Nearly all new development projects are exciting, but a slate of proposals to turn a single-story library site in Boston into 90 or more affordable homes is worth cheering on with extra intensity.
While mooted since the prior administration, Mayor Michelle Wu’s team has finally been able to launch the competition to replace the library building with a combined housing-and-library tower; the property is being offered through a 99-year ground lease, with a minimum bid of $14.64 per square foot of developed floor area.
The eight proposals in the running were released to the public just before the July 4th weekend. Requirements included setting aside 19,000 square feet for a new library branch that would be leased back to the city at no cost and setting aside at least 40 percent of overall units as affordable, with preference given to projects that offer units priced for a variety of incomes.

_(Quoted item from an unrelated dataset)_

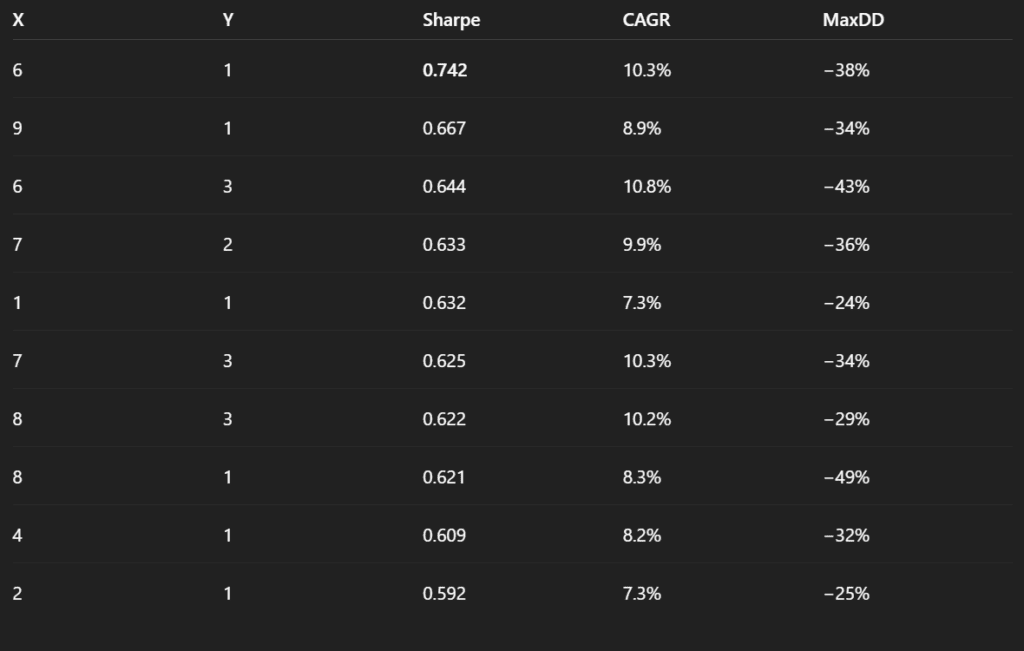1024x651 pixels.
Task: Click the CAGR column header
Action: tap(646, 20)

Responses ranged from a 180-unit tower – 80 percent of them affordable – from Trinity Financial and Norfolk Design and Construction to Evergreen Redevelopment and Urban Edge’s 85 units of all-affordable housing in a 9-story building.

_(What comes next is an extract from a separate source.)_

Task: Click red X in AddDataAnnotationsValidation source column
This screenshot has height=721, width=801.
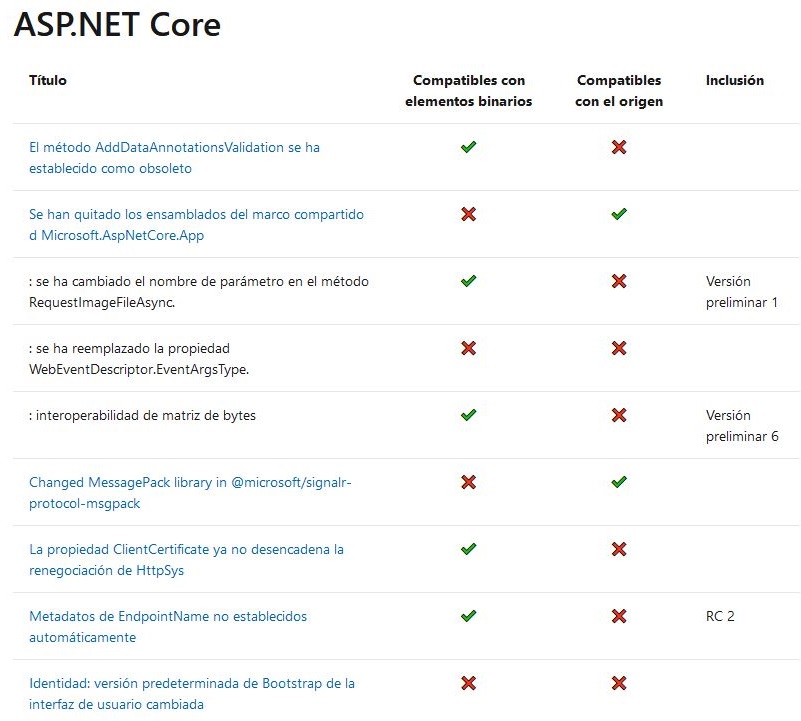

So far, so ordinary. But here’s where things get exciting: Long-term rental subsidies from the Boston Housing Authority will help support some of the affordable units. This is thanks to the BHA’s efforts to leverage the huge headroom it has before hitting its so-called “Faircloth cap” on the number of public housing units it is allowed to subsidize.
With so little money available for affordable housing development, innovation like this is desperately needed.

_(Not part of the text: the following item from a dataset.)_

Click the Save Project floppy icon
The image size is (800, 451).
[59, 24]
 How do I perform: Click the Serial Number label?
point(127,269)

But more importantly, city officials and incoming BHA administrator Kenzie Bok have made clear this project is intended to serve as a prototype for other city-owned properties, including libraries. From the community engagement process, to the way the request for proposals is constructed, to the BHA subsidies, working out a template that can be repeated many times over will be even more important than the new homes this project will create.
Bravo to everyone at the Boston Public Library, the BHA and city Chief of Housing Sheila Dillon and her team for getting this effort off the ground. With any luck, we’ll get to cheer many more of these projects in the years ahead.